*** Opening DATA FOR REVIEW ***

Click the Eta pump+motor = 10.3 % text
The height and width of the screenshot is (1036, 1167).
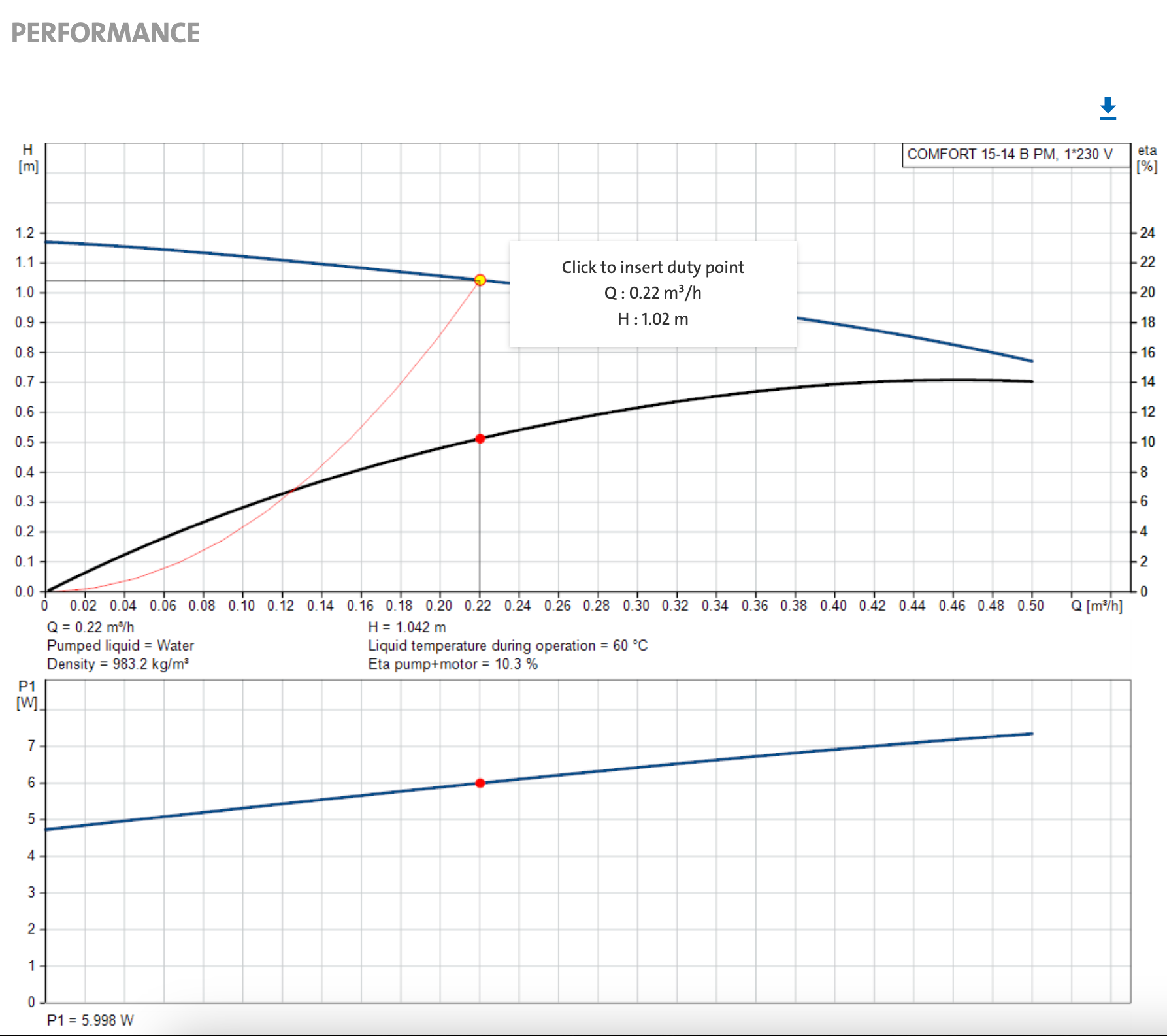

*** Closing DATA FOR REVIEW ***
*** Opening DATA FOR REVIEW ***

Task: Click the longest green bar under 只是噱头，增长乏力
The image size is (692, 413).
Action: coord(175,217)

*** Closing DATA FOR REVIEW ***

- TASK BRIEF
Only the lines above starting at the one containing "Click the Eta pump+motor = 10.3 % text" and ending at the one containing "The height and", both included, are to be returned, exactly as they read.

- EXERCISE ANSWER
Click the Eta pump+motor = 10.3 % text
The height and width of the screenshot is (1036, 1167).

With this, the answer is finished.